One of the UK’s most popular active fund managers, Richard Buxton, announced last month he is leaving Schroders for Old Mutual. His £3.5bn UK Alpha Plus Fund has performed well by conventionally accepted standards and is ahead of its FTSE All Share benchmark over most time periods.
People who hold Mr Buxton’s fund might be wondering, therefore, whether to follow the star to Old Mutual. Schroders is so concerned about an exodus it warned that up to £1bn was at risk of switching or redeeming. But how many investors really think about what drives good performance? How many really know whether they are buying the man or the market and which is more reliable in the long term?
Mr Buxton’s fund, for example, is billed by Morningstar as one that buys large companies with no particular bias towards value or growth shares. But it has a distinct tilt towards smaller companies than the market average it is measured against. This means when small companies outperform the wider market, as they tend to do over time, Mr Buxton’s fund will probably also outperform. This is good for investors in the fund who share this out performance but, given the fund’s billing as a large companies fund, they may be unwittingly exposed to more risk than they expect.

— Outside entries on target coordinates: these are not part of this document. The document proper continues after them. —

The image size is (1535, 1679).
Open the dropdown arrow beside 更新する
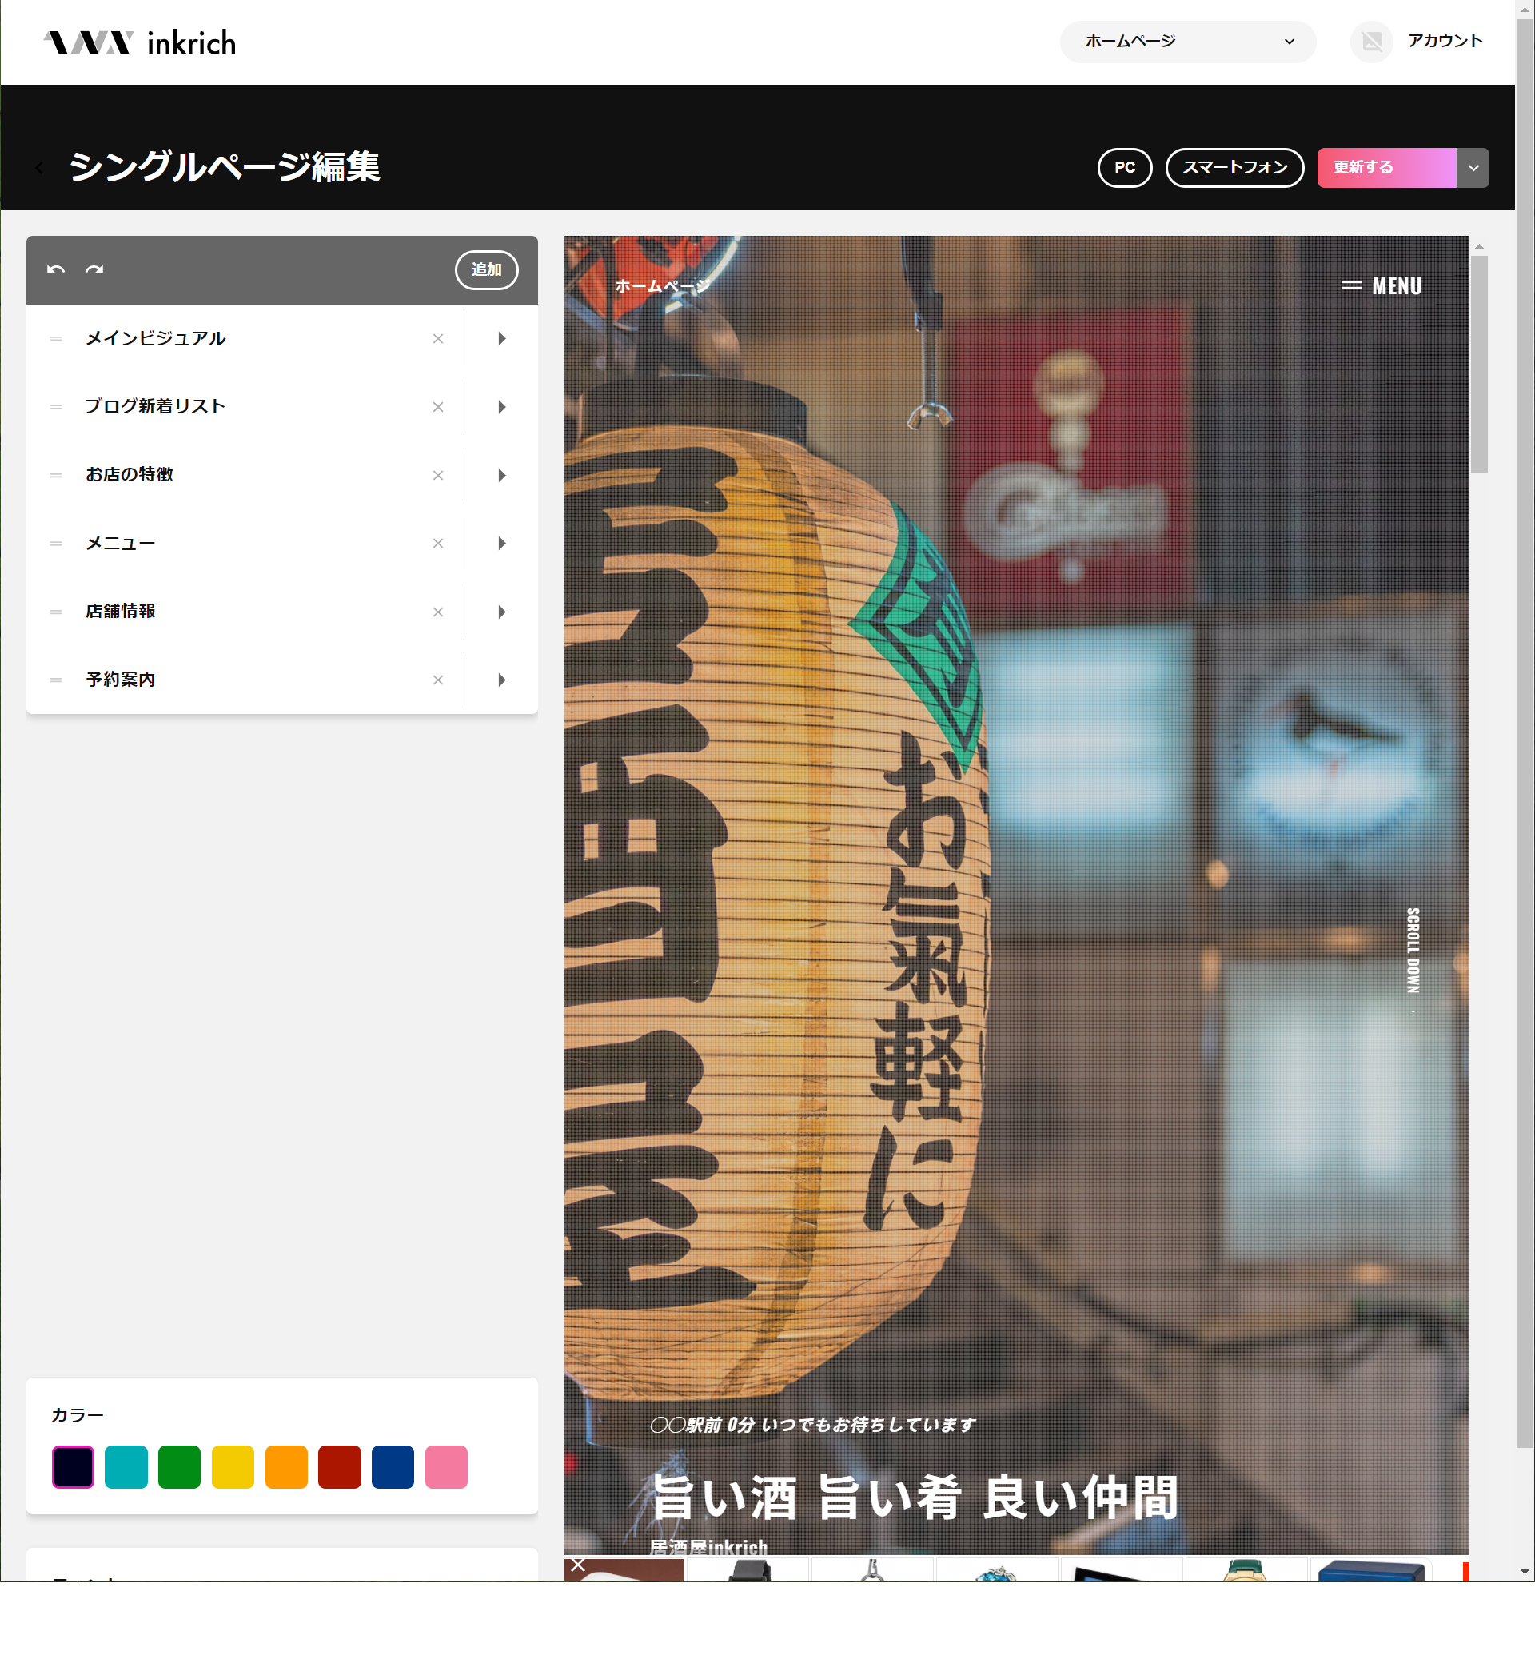[1473, 167]
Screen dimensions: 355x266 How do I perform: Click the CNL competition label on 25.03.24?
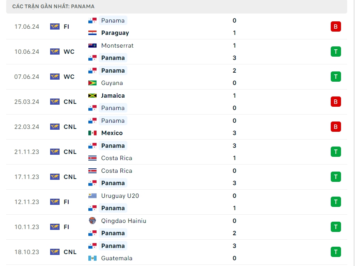[70, 102]
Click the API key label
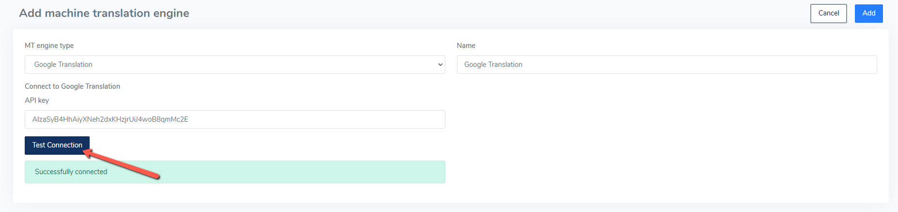This screenshot has height=212, width=898. 37,100
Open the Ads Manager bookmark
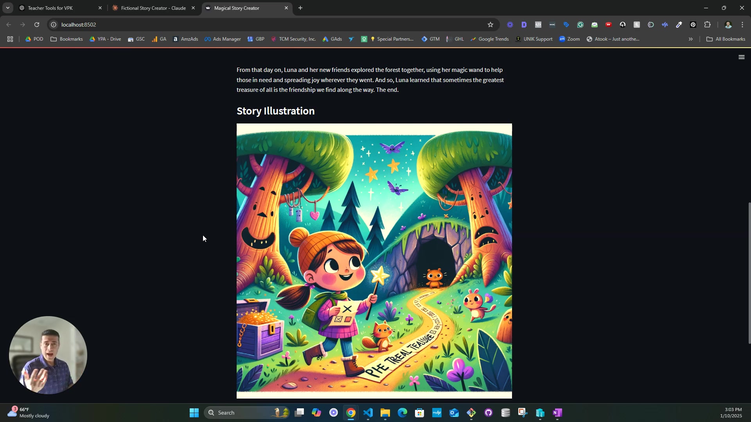This screenshot has height=422, width=751. click(x=223, y=39)
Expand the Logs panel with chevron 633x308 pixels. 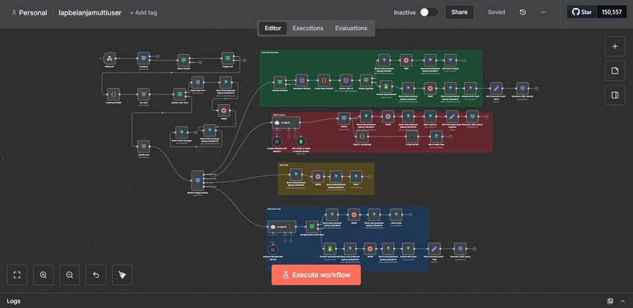[x=622, y=301]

And given that investors in smaller companies can expect higher returns for taking that additional risk, they might want to compare the fund’s performance to them rather than the whole market. On that basis, the fund’s performance is very much as you might expect.
This is not to say that Mr Buxton is not a skilled investment manager and should not be followed, or that his successors cannot continue his good track record. The point is simply that successful investing is often more about understanding the sources of market return (and how to capture them in a systematic, low-cost way), than it is about picking a star manager and hoping to ride on their coat tails.